António Costa prefere negociar com o PCP em geral e também gosta mais de discutir com os comunistas as medidas do Orçamento do Estado em particular. O excelente clima com o PCP e a menor afeição do primeiro-ministro pelos bloquistas acontece desde os primeiros tempos da geringonça, mas durante algum tempo o pragmatismo de Costa obrigou-o a disfarçar, em público, os sentimentos. Agora, isso acabou. Deixou de existir qualquer vontade de fingir que, nesta solução de espécie de poliamor político, a cúpula governamental gosta dos seus dois parceiros da mesma maneira. Não gosta.
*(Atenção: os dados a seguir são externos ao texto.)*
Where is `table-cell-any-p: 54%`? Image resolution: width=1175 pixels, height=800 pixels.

A disparidade de sentimentos – chamemos-lhe assim – ficou evidente esta semana quando o PCP fez uma conferência de imprensa a anunciar várias medidas do próximo Orçamento do Estado, depois de terem chegado a acordo com o Governo. É óbvio que os comunistas nunca teriam tomado essa iniciativa sem terem combinado previamente com António Costa. E esse facto foi um sinal inequívoco do tratamento privilegiado com que no último Orçamento da legislatura Costa decidiu brindar o PCP. O Bloco não gostou, naturalmente. No seu comentário habitual na SIC, Francisco Louçã deixou claríssima a "estranheza" com que tinha visto o anúncio das novas medidas pelo PCP "sem que a negociação estivesse concluída". Só ontem de madrugada o acordo com o Bloco ficou pronto.
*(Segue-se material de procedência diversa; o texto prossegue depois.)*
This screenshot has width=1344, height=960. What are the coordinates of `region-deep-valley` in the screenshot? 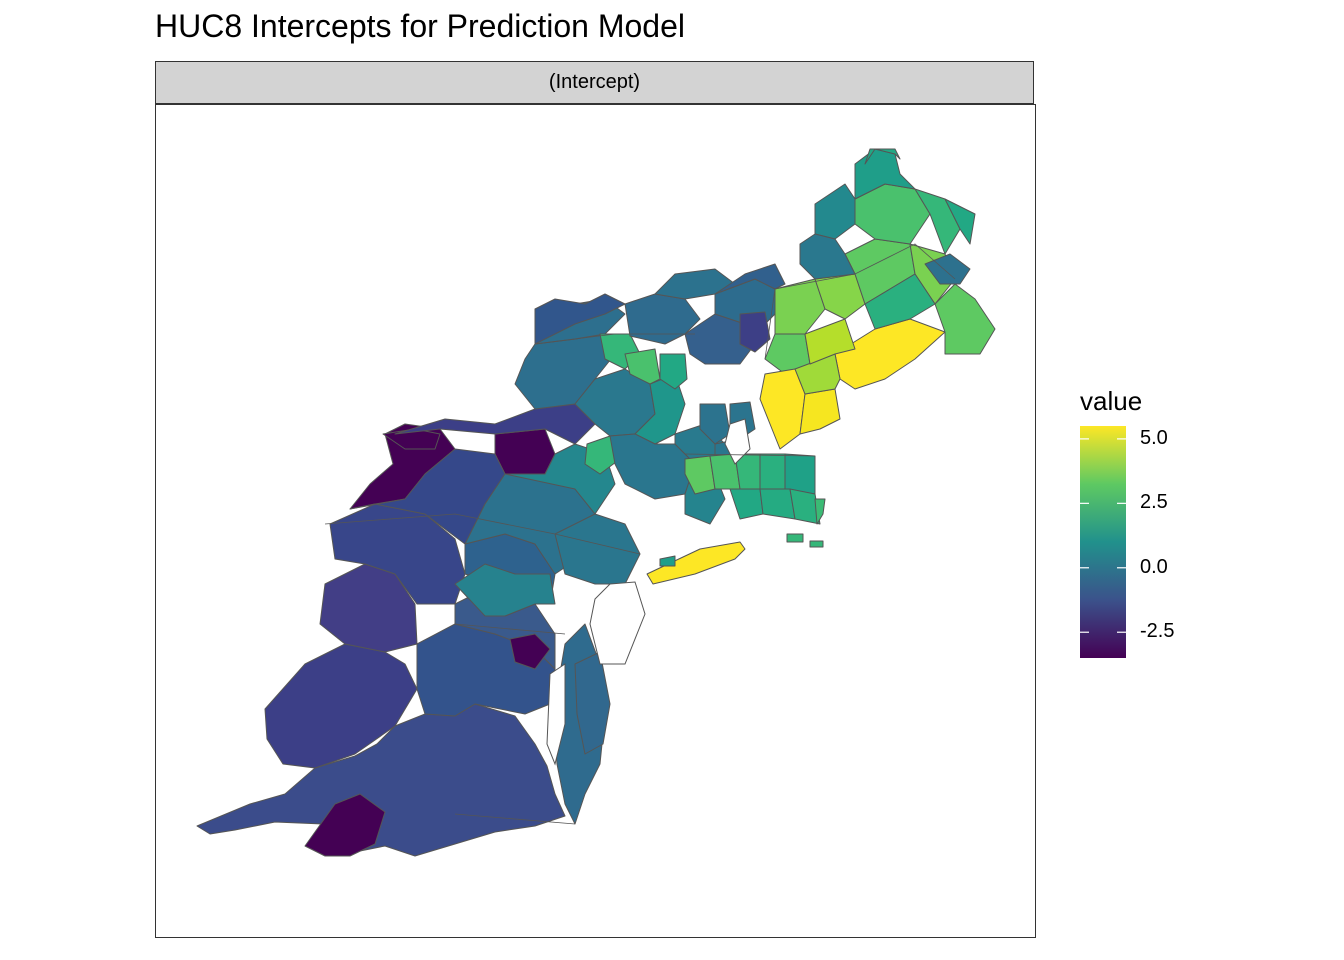 It's located at (345, 825).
Porque é que Costa gosta mais do PCP do que do Bloco de Esquerda? Há uma explicação simples que é repetida por toda a gente que negoceia com os comunistas – o carácter profundamente institucional do Partido Comunista, talvez o mais institucional e previsível de todos os partidos portugueses. Mas há uma outra questão que não vale a pena iludir: ainda que nas autárquicas os socialistas tenham "comido" uma parte substancial de câmaras que estavam sob domínio do PCP, a verdade é que no caso das eleições legislativas existe, tendencialmente, mais concorrência entre o PS e o Bloco de Esquerda do que entre socialistas e comunistas. E esse voto será imprescindível nas próximas eleições legislativas para António Costa obter o máximo de votação que lhe permita aproximar-se da maioria absoluta e dispensar o cansaço da negociação permanente. Esta também é uma justificação substancial para que o desamor do Governo para com o Bloco se intensifique nos próximos tempos.